I reloaded and got the same blank screen again.
I copied it into a browser window on my laptop and was able to see the web page I couldn’t see on my iPhone.
It explained a simple scenario and offered me three choices.
The text seemed like it could be tighter, and I don’t understand why this refers to my witness, Terry, as “them” and “they.” Why pick a witness character at all if the following text would be generic?
I tried each of the three choices, each leading to a screen explaining the complications resulting from my actions.
My life as a Witness Protection agent sounds difficult.
All three screens end with the text:
Thanks for playing the IPS Protect Your Witness Game! Continue to secure the safety of your witness by making the best decisions to keep them alive to see another week. Good luck!
So I can look forward to another text message next week, hopefully this time it will render correctly on my iPhone.

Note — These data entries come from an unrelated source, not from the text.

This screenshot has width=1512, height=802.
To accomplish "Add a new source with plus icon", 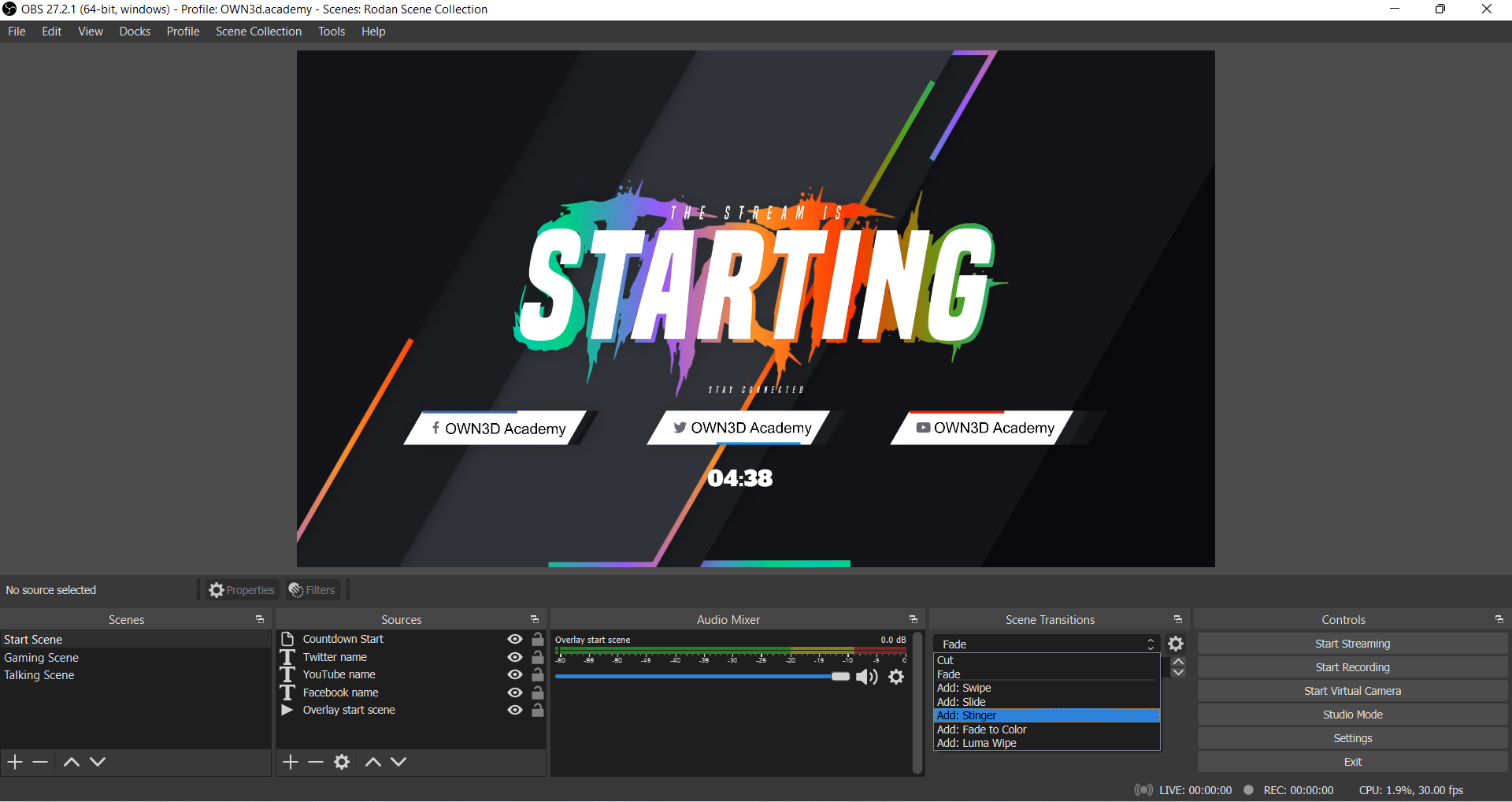I will [291, 762].
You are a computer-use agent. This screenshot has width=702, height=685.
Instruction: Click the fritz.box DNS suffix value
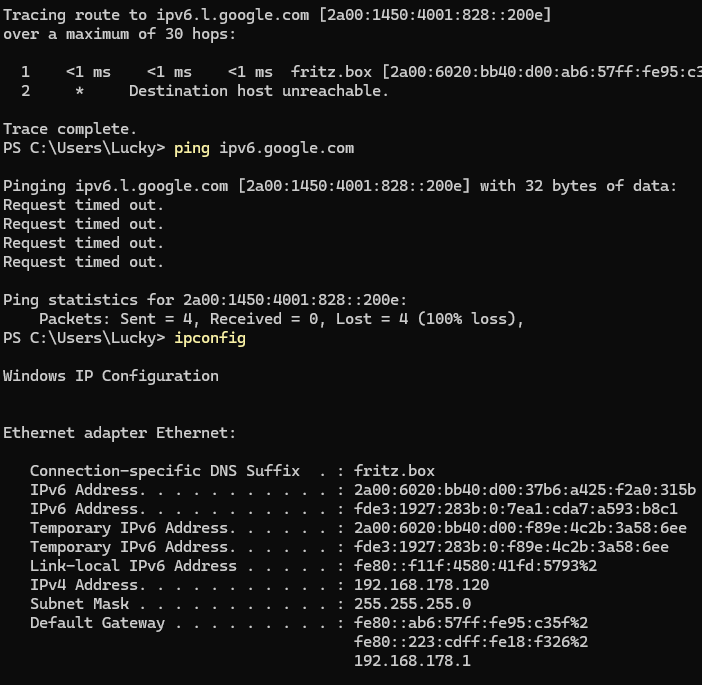coord(394,471)
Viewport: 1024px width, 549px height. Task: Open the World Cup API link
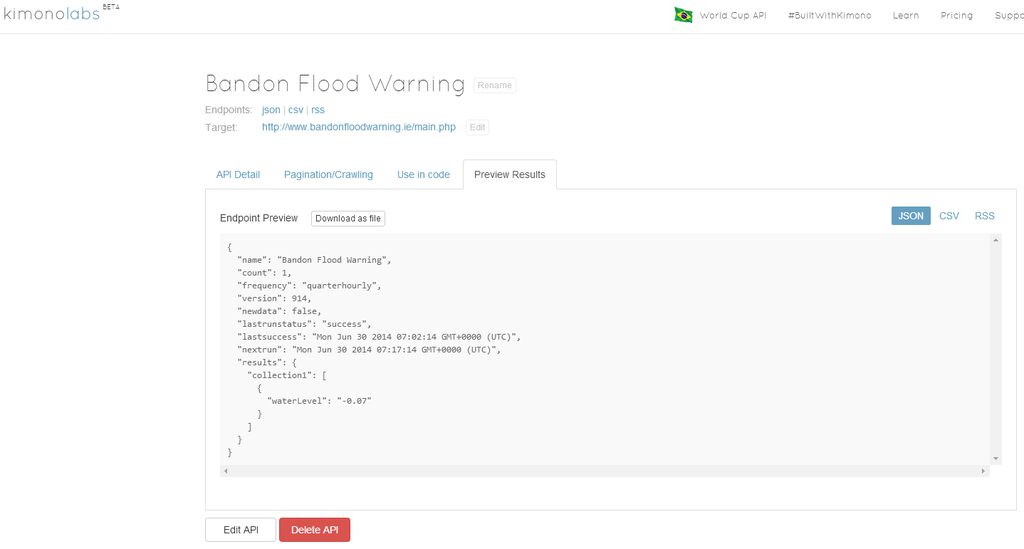coord(732,16)
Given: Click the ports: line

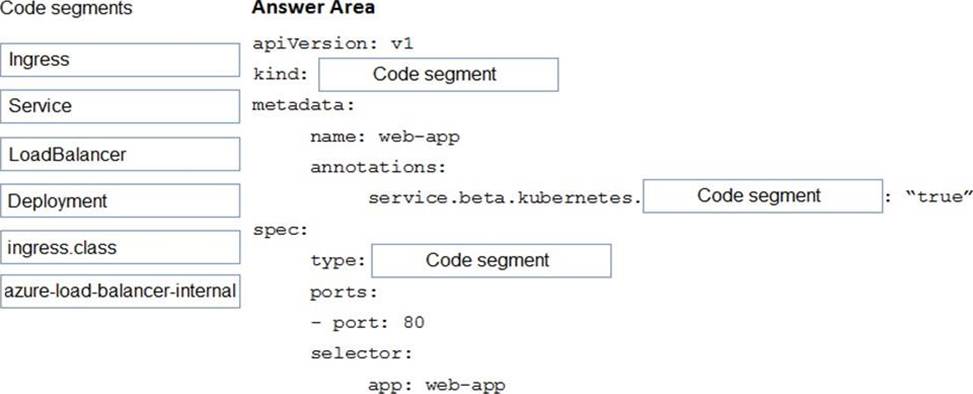Looking at the screenshot, I should point(344,292).
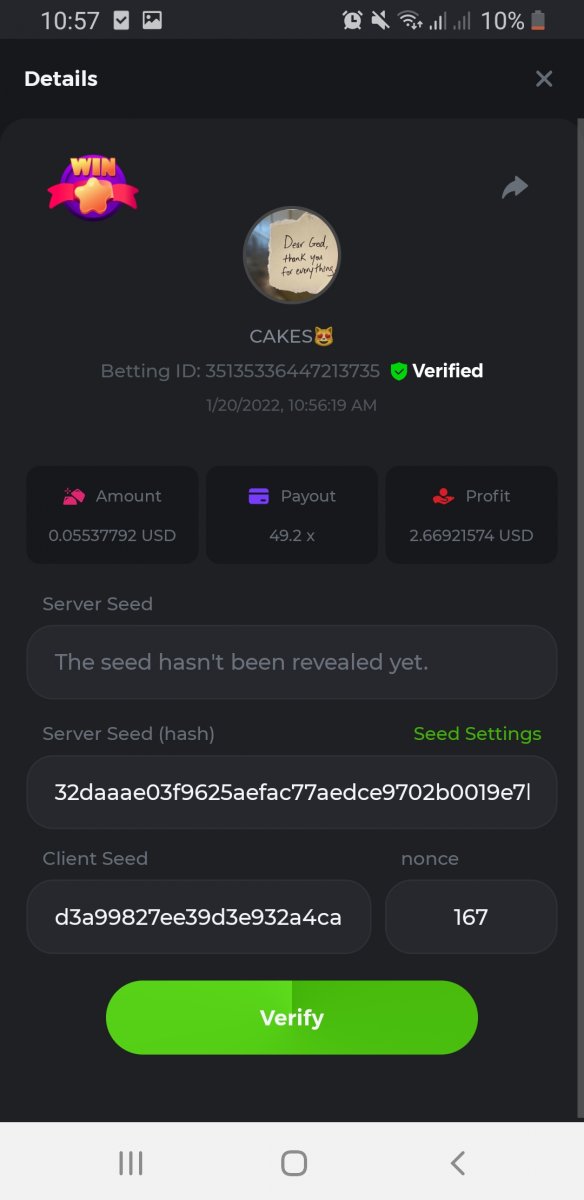Tap Android back navigation arrow

[458, 1162]
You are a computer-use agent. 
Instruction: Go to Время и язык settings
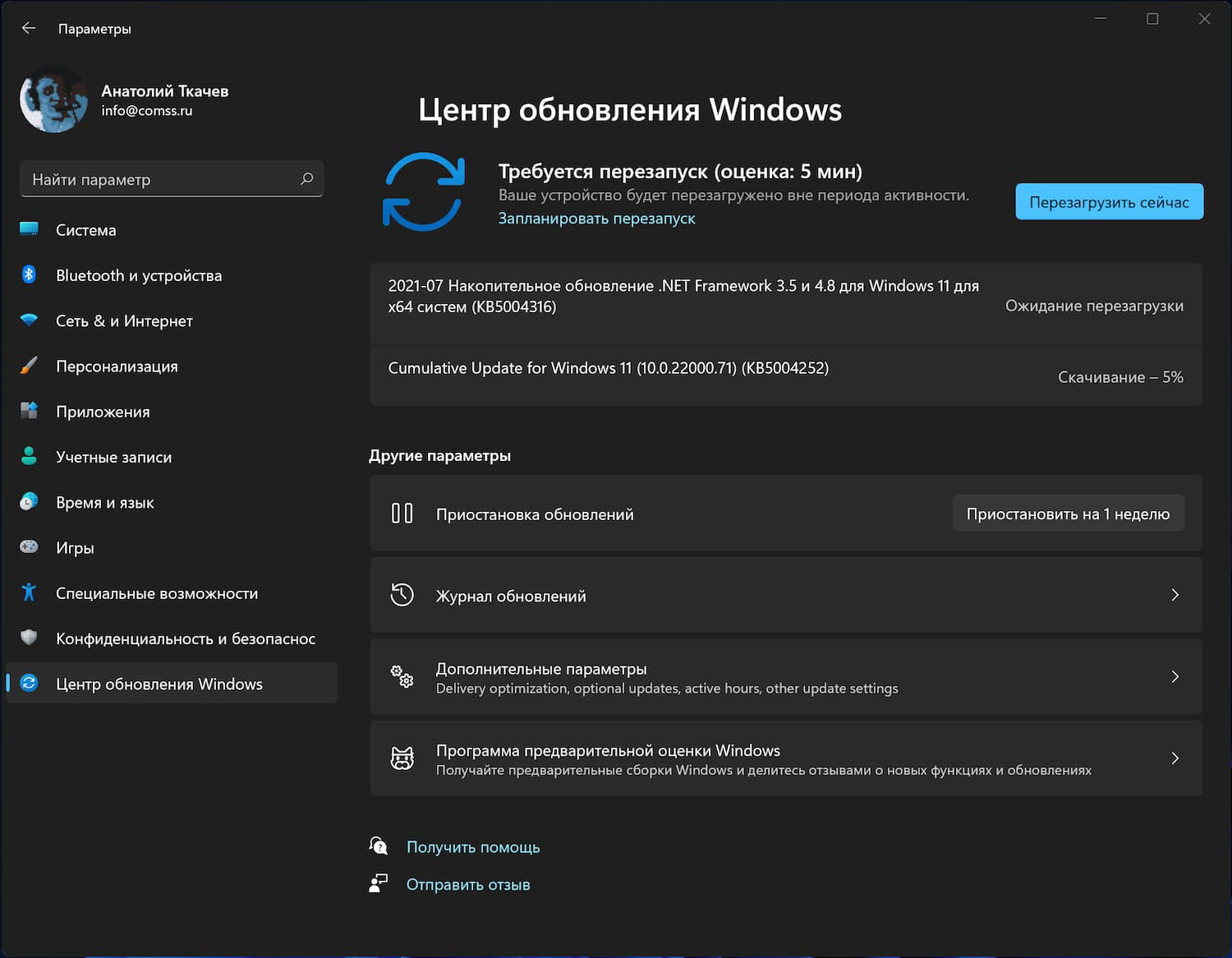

Presumably they might also want to send me messaging reminding me of the air time for the next episode.
I like the idea of having a simple game to play along with a series. Getting a weekly text message along with the weekly show makes sense, especially if it serves as a reminder of the airdate.
To ensure the game stays interesting, all witness situations are rotated to make sure that no two witnesses receive the same question each week.
Also, the witness status is completely customized to a particular witness and the answer that the players chose. In essence, there are more than 290 different witness statuses that the players can uncover.
This part of the program doesn’t make sense to me and makes it sound like the program is more complicated than it needs to be to meet the strategic goals or to be creatively compelling.
It doesn’t look like the complexity actually enhances gameplay.
What is the strategic or creative imporance behind having players choose from between several witnesses anyway? Is the suggestion that someone might play this game with more than one witness (or more than once)? Isn’t the whole point to create a mobile subscription list and provide short, compelling content once a week to provide a airdate reminder and that little engagement extra?
I don’t see why this game wouldn’t be good to implement with a text-only option, dropping WAP altogether. The descriptions are text, the choices are text and the result is text. The only picture is of my character.
Sure, it’d take some fancy editing to cut down text to 160 characters, but it looks to me like that might result in an improvement. Mobile thinking requires focus that gets across the most important points and drops the rest.
We like mobile for it’s forced brevity: make things clear and respect our time.
As well, few mobile users in the US consistently browse the mobile web (latest public M:Metrics numbers: less than 15% access it in a given month), so that would have a major impact on potential reach of this promotion. Did they have a strategic reason to accept limiting the demographics targeted to mostly to those with smartphones and the few other regular mobile web users?
Taking that with the quote from the beginning of the article, it sounds like Hyperfactory avoided complex custom programming for SMS in favor of building all the complexity into WAP, and got a little carried away with the creative beyond what would enhance the actual user’s experience.
A different set of compromises could have stayed on strategy, increased reach, maintained creative integrity and been implementable on a budget with many mobile platforms without custom programming.